I have been describing it to myself and anyone who will listen as "a fun magical world with romance and danger and community action!!" because I am not really the queen of the elevator pitch. Please let me assure you there are:
- a nerdy red-headed heroine who makes questionable choices
- several hot love interests
- a world full of political intrigue, magical mayhem, dark shadows and workplace drama over whose turn it is to empty the dishwasher
- many characters I already want to spin off into their own series.
I don't have a release date yet for book one, Magician First Class, because I'm going to wait on that until I've finished the first draft (gasp!), but I do have a cover by artist Melanie Reese!

The Sparks and Recreation series is set in New York City, a place I have visited several times in several seasons and loved every time. Since I'm a tourist, this is going to be more New-York-as-shot-in-Vancouver, but since I am a nerd, a couple of days ago I headed off to my favorite secondhand bookstore (number one on this list) to find some reference material.
While I was there I came across one of my own books in the wild. I love when this happens!

What I needed was maps and photo references and interesting little factoids. I was after travel guides and tourist shit and, after getting happily lost among the chaos, I asked the smart and friendly ladies who work there for help and was directed to the goldmine.

There were two Eyewitness Guides for New York, and I chose that one specifically because it had papers tucked into it, and I fricking love ephemera. Birthday cards, post-it notes, boarding passes, ticket stubs, a gig playlist jotted on the back of a bar napkin--I love everything that has a purpose for a specific time, and is kept afterwards, usually by accident. It's tangible evidence of life lived.
It's also clutter. I'm not denying that it's clutter. I'm not sufficiently in love with ephemera to keep every to-do list.
But because I am also extremely nosy, I love stranger ephemera the most. I took the books home, and started snooping. (I should say at this point that while I had no qualms in personally nosing around the items someone had left in an old book, I will not be sharing images or details that could identify this person.)

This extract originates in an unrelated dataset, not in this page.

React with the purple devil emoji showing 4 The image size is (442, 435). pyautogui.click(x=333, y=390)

And this was good snooping.
There was a handwritten itinerary for a month-long autumnal trip to North America that started in San Francisco, went through New York up to Montreal, then out to Hawai'i before landing back in Christchurch. I could trace the flights, hired cars and hotels.
There was a printout of New York State Fall Foliage driving ideas, folded in quarters. "Aha!" I said, picturing the scenic drive upstate. On the back was a handwritten, numbered list: 1. Barnes + Noble. 2. Shakespeare 3. Gugenheim [sic].

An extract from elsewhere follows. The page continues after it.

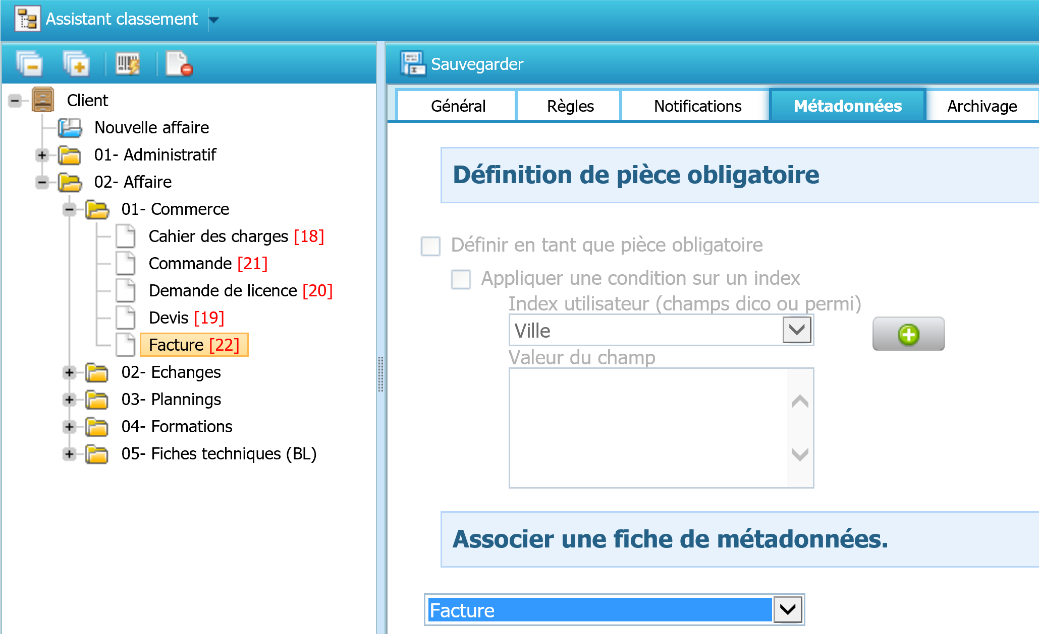Click the expand all icon in tree toolbar
The width and height of the screenshot is (1039, 634).
pos(76,64)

Holy crap, I thought, this person loves book and art museums. We would get along! (Shakespeare & Co is a bookstore, I think unconnected to the famous Parisian English-language Shakespeare and Company.)
I wasn't sure when this trip had taken place, other than "after 2005", that being when the guide was published. Then I scrutinised the last piece of paper, which I'd ignored until then because it was a printed receipt, and therefore less interesting.

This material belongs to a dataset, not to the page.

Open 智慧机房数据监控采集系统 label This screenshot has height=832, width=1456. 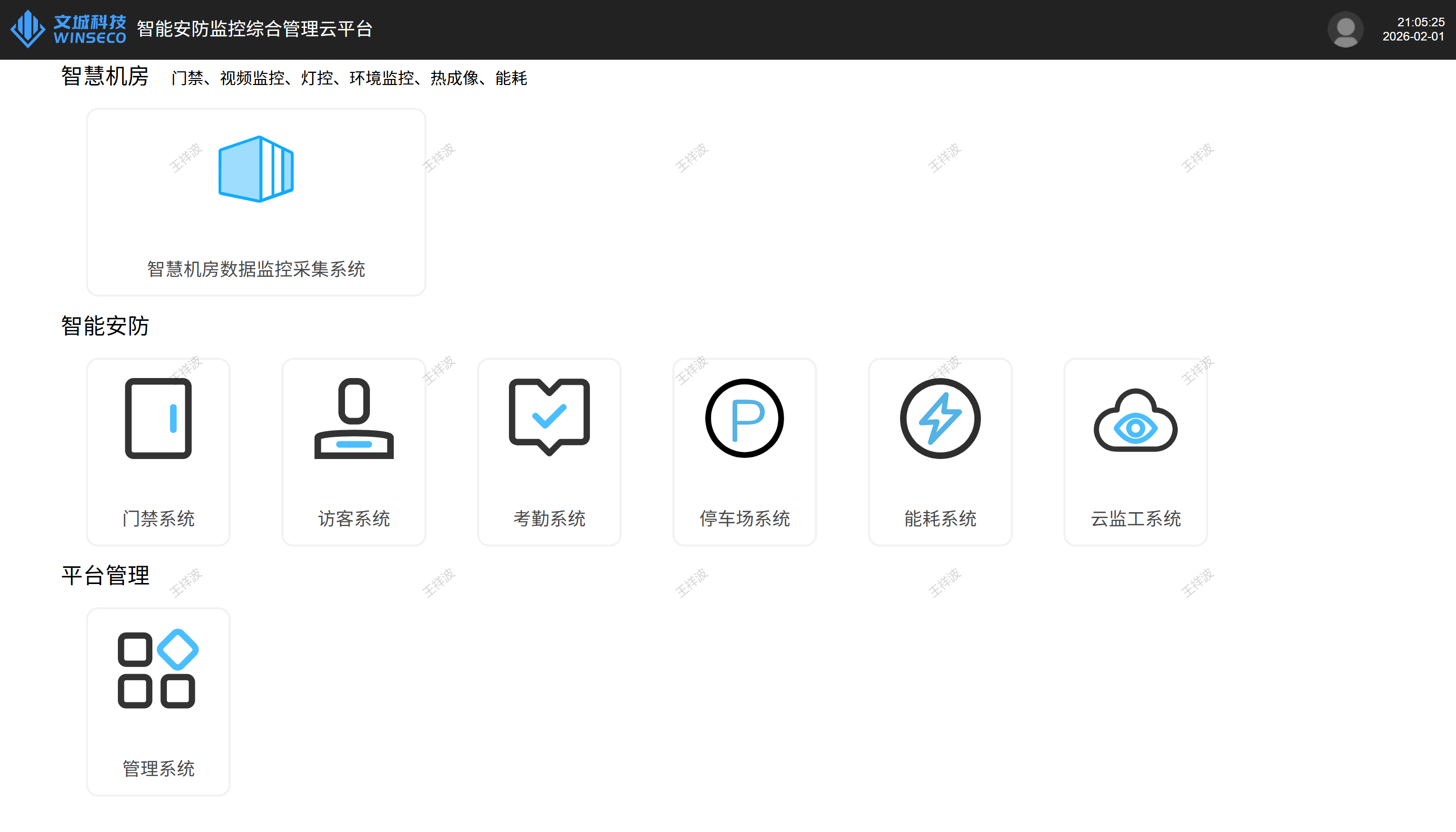pos(256,269)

It was a receipt - for accommodation in a New York hotel - and it listed the purchaser's full name and home address. "Aha!" I said, and hit up Google.
I found an obituary.
I can't be sure, but it seems likely that the person who wrote these lists died two years after the trip.
I didn't know them, of course. I cannot lay claim to grief. But I was suddenly aware of how we can touch each other's lives, all unknowing. How we can swim through time and never be certain of what flotsam bobs in our wake.
The noticeboard above my desk has accumulated a collection of things over the last two years. Some are practical, like the list of ISBN numbers, and the table listing which departments are on which floor of the Olympus Inc. building. Some are sentimental: the thank-you cards I got when I quit my teaching job at the end of 2022; a post-it note from my sister. Some are inspirational: a postcard of Medusa; an illustration of poppies; the poems "God Says Yes To Me" by Kaylin Haught and Tara Skurtu's "Morning Love Poem"; the card that says "if a potato can become vodka you can be anything you want to be".
Yesterday, I took everything down and pinned up a 2025 calendar and the next list of ISBN numbers. I stacked everything else into a Sorry You're Leaving card and slid it into the bookshelf where I keep poetry. Ephemera.
One day, I'll come across it again and smile at the reminder of this life lived.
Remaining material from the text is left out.